On Sun, Dec 12, 2010 at 1:27 AM, Sebastian Pop <sebpop@gmail.com> wrote:
> On Fri, Dec 10, 2010 at 17:50, Sebastian Pop <sebpop@gmail.com> wrote:
>> Hi,
>>
>> This patch fixes the following pattern:
>>
>> void
>> foo (int i, int n)
>> {
>>  int a[30];
>>  int b[30];
>>  for (; i < n; i++)
>>    a[i] = b[i] = 0;
>>
>>  while (1)
>>    if (b[0])
>>      bar (a[i - 1]);
>> }
>>
>> For the first loop, we end up generating two memset zero, and the loop
>> completely disappears.  SCEV constant propagation does not apply and
>> the computation of the last value of "i" does not occur anymore.
>>
>> With this patch, we now walk over all the scalar statements of the
>> partitions that we know will be code generated with a builtin, and add
>> all those scalar computations that do not occur in other partitions
>> (not generated as builtins) to a last partition (that captures all the
>> computations that have not been loop distributed).
>>
>> I am testing this patch on amd64-linux.  Ok for trunk after test?
>
> This passed regstrap on amd64-linux.

I think the idea is ok, but as loop distribution already has to track
use-def scalar dependences can't we simply add all loop-closed
PHI nodes (args?) to the last partition?  Because it is those that
we need to preserve (I think).  Your patch might effectively do
that, but the extra code looks odd to me, as the loop distribution
machinery would already need to know most of this, no?

Thanks,
Richard.

>>
>> Thanks,
>> Sebastian
>>
>> 2010-12-10  Sebastian Pop  <sebastian.pop@amd.com>
>>
>>        PR tree-optimization/45948
>>        * tree-loop-distribution.c (ssa_name_has_uses_outside_loop_p): New.

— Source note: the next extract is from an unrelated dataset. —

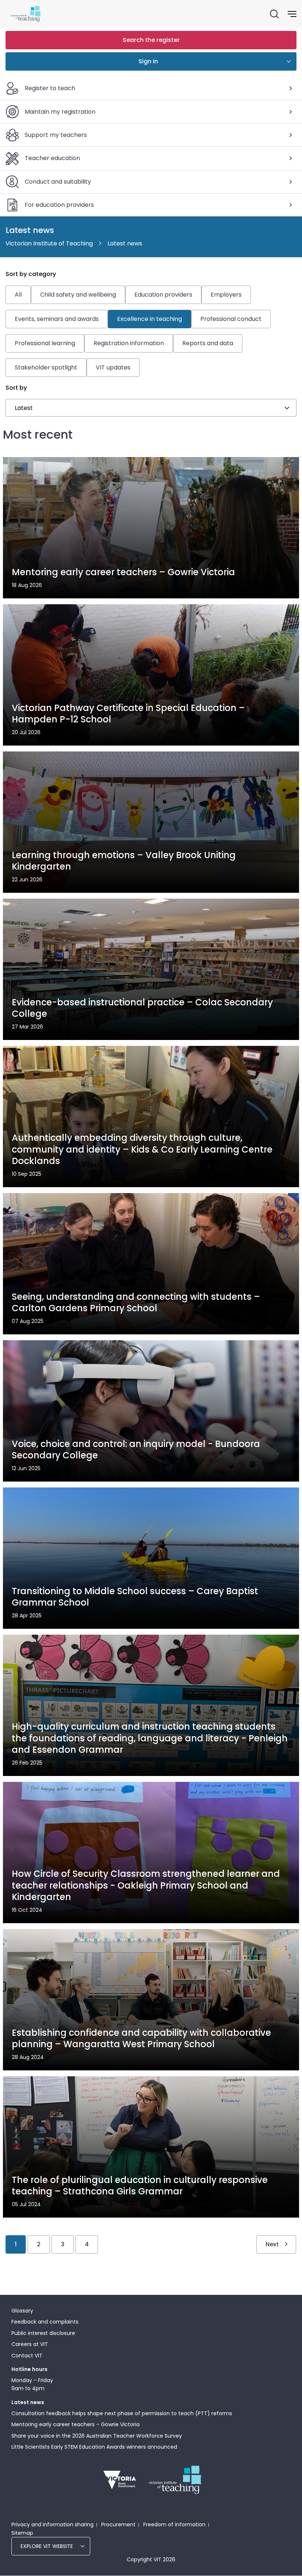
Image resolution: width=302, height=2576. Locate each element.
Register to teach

>>        (stmt_has_scalar_dependences_outside_loop): New.
>>        (stmt_generated_in_another_partition): New.
>>        (add_scalar_computations_to_partition): New.

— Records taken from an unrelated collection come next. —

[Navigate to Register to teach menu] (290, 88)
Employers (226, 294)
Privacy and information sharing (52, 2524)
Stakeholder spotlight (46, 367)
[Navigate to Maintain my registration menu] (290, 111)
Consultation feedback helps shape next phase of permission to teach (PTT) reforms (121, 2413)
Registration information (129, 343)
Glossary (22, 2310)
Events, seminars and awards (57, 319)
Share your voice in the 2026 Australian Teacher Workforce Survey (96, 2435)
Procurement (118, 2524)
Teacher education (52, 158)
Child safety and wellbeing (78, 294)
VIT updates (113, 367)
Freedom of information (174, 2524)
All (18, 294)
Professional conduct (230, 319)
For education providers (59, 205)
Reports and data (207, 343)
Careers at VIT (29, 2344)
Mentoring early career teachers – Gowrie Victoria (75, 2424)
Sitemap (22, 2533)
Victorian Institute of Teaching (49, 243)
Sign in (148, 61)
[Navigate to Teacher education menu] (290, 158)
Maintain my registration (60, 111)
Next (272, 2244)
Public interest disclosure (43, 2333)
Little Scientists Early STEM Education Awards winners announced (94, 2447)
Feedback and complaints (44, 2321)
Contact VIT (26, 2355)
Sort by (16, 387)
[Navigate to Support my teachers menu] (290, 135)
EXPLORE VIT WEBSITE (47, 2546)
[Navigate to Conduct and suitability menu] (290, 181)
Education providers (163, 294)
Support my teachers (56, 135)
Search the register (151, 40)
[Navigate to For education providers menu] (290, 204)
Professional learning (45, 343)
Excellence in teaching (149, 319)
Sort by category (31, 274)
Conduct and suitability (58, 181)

>>        (rdg_build_partitions): Call add_scalar_computations_to_partition.
>>
>>        * gcc.dg/tree-ssa/ldist-pr45948.c: New.
>> ---
>>  gcc/ChangeLog                                 |    9 ++
>>  gcc/testsuite/ChangeLog                       |    5 +
>>  gcc/testsuite/gcc.dg/tree-ssa/ldist-pr45948.c |   23 ++++++
>>  gcc/tree-loop-distribution.c                  |   98 +++++++++++++++++++++++++
>>  4 files changed, 135 insertions(+), 0 deletions(-)
>>  create mode 100644 gcc/testsuite/gcc.dg/tree-ssa/ldist-pr45948.c
>>
>> diff --git a/gcc/ChangeLog b/gcc/ChangeLog
>> index 0389806..4e09ef9 100644
>> --- a/gcc/ChangeLog
>> +++ b/gcc/ChangeLog
>> @@ -1,5 +1,14 @@
>>  2010-12-10  Sebastian Pop  <sebastian.pop@amd.com>
>>
>> +       PR tree-optimization/45948
>> +       * tree-loop-distribution.c (ssa_name_has_uses_outside_loop_p): New.

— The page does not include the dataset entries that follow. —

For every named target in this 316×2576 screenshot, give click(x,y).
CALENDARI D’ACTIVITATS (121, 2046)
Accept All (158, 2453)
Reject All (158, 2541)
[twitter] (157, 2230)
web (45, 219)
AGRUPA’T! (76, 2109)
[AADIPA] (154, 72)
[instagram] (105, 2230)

>> +       (stmt_has_scalar_dependences_outside_loop): New.
>> +       (stmt_generated_in_another_partition): New.
>> +       (add_scalar_computations_to_partition): New.
>> +       (rdg_build_partitions): Call add_scalar_computations_to_partition.
>> +
>> +2010-12-10  Sebastian Pop  <sebastian.pop@amd.com>
>> +
>>        PR tree-optimization/43023
>>        * tree-data-ref.c (mem_write_stride_of_same_size_as_unit_type_p):
>>        Removed.
>> diff --git a/gcc/testsuite/ChangeLog b/gcc/testsuite/ChangeLog
>> index 7bb46f3..af60360 100644
>> --- a/gcc/testsuite/ChangeLog
>> +++ b/gcc/testsuite/ChangeLog
>> @@ -1,5 +1,10 @@
>>  2010-12-10  Sebastian Pop  <sebastian.pop@amd.com>
>>
>> +       PR tree-optimization/45948
>> +       * gcc.dg/tree-ssa/ldist-pr45948.c: New.
>> +
>> +2010-12-10  Sebastian Pop  <sebastian.pop@amd.com>
>> +
>>        PR tree-optimization/43023
>>        * gfortran.dg/ldist-1.f90: Adjust pattern.
>>        * gfortran.dg/ldist-pr43023.f90: New.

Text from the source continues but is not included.